Saved entries

"""

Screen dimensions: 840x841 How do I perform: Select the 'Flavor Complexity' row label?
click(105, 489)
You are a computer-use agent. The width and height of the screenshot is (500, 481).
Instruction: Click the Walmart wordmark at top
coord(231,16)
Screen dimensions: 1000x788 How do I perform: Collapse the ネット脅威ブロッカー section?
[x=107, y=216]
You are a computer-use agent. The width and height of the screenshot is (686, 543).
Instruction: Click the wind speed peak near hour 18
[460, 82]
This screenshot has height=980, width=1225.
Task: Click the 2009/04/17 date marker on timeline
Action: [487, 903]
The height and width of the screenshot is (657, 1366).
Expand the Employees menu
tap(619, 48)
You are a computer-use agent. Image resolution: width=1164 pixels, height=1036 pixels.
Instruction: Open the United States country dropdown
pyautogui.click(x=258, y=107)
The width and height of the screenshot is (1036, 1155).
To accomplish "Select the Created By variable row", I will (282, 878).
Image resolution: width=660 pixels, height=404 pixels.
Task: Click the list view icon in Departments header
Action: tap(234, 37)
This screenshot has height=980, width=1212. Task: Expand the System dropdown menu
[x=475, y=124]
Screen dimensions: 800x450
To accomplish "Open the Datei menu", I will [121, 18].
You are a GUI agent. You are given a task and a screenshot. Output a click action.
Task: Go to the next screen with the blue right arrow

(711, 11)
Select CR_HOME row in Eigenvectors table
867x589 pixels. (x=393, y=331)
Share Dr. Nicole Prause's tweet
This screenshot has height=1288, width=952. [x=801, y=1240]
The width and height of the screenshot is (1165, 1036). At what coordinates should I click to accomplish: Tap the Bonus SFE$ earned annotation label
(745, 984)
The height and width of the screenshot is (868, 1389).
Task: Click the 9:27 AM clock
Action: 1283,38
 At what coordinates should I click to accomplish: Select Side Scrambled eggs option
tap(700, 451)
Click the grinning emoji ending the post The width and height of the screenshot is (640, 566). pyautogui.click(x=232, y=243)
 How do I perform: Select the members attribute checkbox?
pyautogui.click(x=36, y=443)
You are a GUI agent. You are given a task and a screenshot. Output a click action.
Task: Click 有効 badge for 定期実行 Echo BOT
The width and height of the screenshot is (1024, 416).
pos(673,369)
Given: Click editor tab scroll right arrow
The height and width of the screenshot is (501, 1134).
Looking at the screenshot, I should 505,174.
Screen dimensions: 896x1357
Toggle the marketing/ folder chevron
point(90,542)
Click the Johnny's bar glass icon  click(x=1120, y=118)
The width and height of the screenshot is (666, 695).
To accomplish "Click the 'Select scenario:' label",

"""

WORK INSTRUCTIONS: Lines containing the word "agent": how many are there in the data above? Reply with only that number.

RESPONSE TO THIS EXERCISE: 5